Everglades National Park
Spanning 1.5 million acres on the Florida peninsula, Everglades National Park protects a vast, intricate ecosystem composed of freshwater and saltwater wetlands. The variety of marshes, seagrasses and forests provide stunning examples of biological processes, including 750 kinds of native seed-bearing plants. The park also acts as a sanctuary for native wildlife, especially threatened species such as the West Indian manatee, the American crocodile and the Florida panther. Rising sea levels have taken their toll on parts of the ecosystem in recent decades, and subsequently this UNESCO site is the only one in the U.S. designated as endangered.
Cahokia Mounds State Historic Site
Located 10 miles east of downtown St. Louis, near Collinsville, Illinois, the Cahokia Mounds State Historic Site gives visitors insight into how Native Americans lived near the Mississippi River. The largest pre-Columbian settlement north of Mexico, Cahokia showcases how the ancient society used communal agriculture and an economic hierarchy long before Europeans arrived. At its peak in A.D. 1250, the civilization was home to an estimated 20,000 people; today, about 50 man-made mounds still stand.
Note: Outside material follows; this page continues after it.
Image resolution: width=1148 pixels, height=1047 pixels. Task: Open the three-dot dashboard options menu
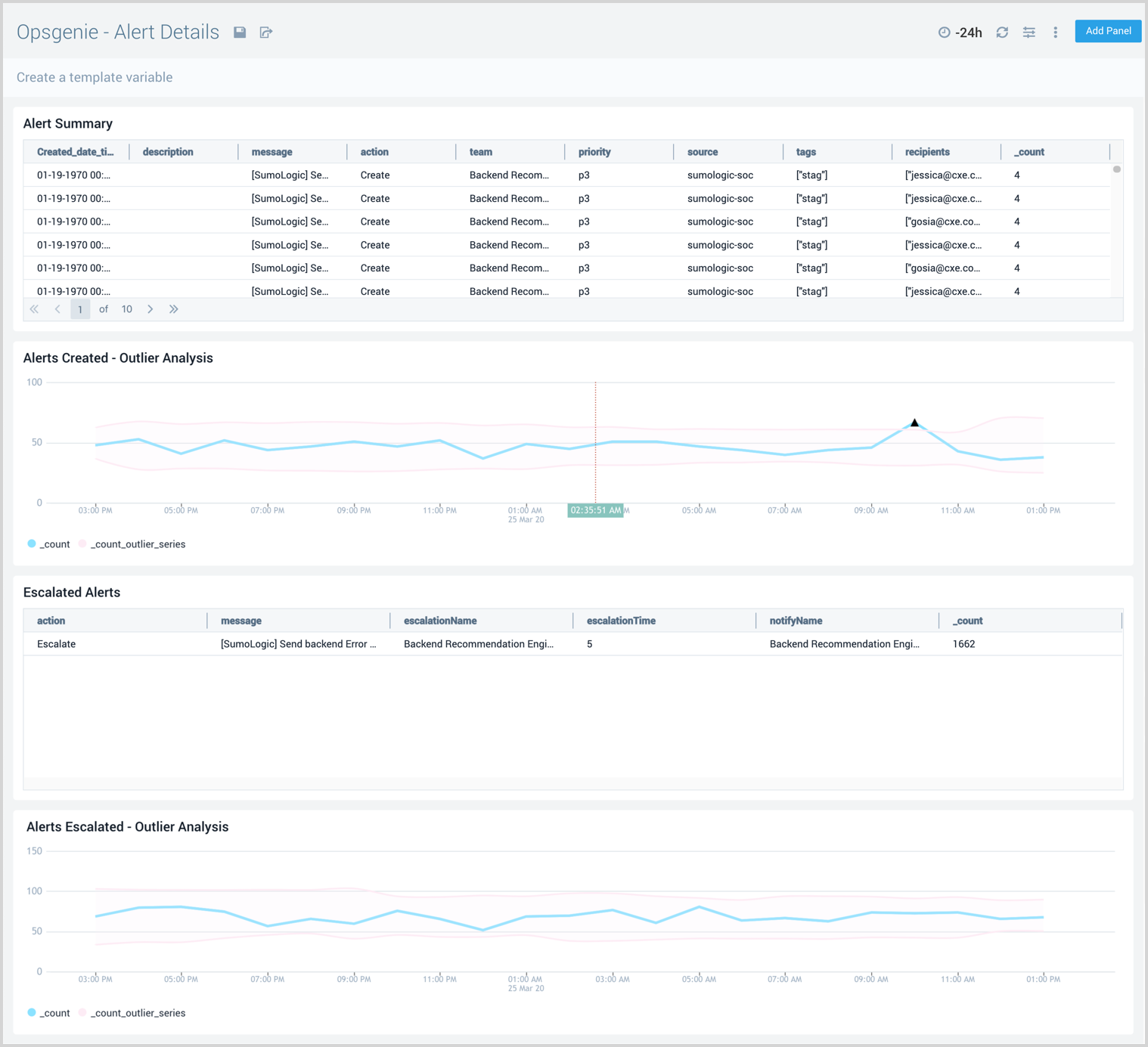1056,32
A must-see for visitors is the Monk Mound; covering 14 acres, it is the largest man-made earth mound in North America.
The site where the Declaration of Independence and the U.S. Constitution were signed, Independence Hall clearly holds extreme importance to American history, but its impact has been much greater than the forefathers may have expected. UNESCO designated this Philadelphia landmark as a World Heritage Site in 1979, pointing out that the fundamental elements of American government – the right to freedom and democracy – continue to influence lawmakers and leaders around the world. Today, you can visit the birthplace of America and stand in the Assembly Room where the tenets of these two founding documents were debated, drafted and signed.
Mammoth Cave National Park
Halfway between Nashville, Tennessee, and Louisville, Kentucky, you'll find the largest and longest known cave system in the world. Mammoth Cave National Park encompasses more than 400 miles of complex underground systems that feature almost every type of cave formation. Along with stalagmites and stalactites, more than 130 species of cave-dwelling wildlife can be found in the underground labyrinth, including screech owls and eyeless fish. Scientists estimate that the hollows date back 100 million years, making it a unique site to witness earth's evolution and geological history like few other places in the world.
San Antonio Missions
Labeled a World Heritage Site in 2015, the San Antonio Missions give a window into the Spanish colonization of Texas. The site contains five individual missions, including Mission Valero – more famously known as the Alamo – nestled along the banks of the San Antonio River. Built during the 1700s, these remarkably well-preserved structures were intended to facilitate Native Americans' conversion to Catholicism, but also created self-efficient, multiethnic communities. Today, the missions collectively represent the entwining of cultures that laid the groundwork for America to become a melting pot of cultures.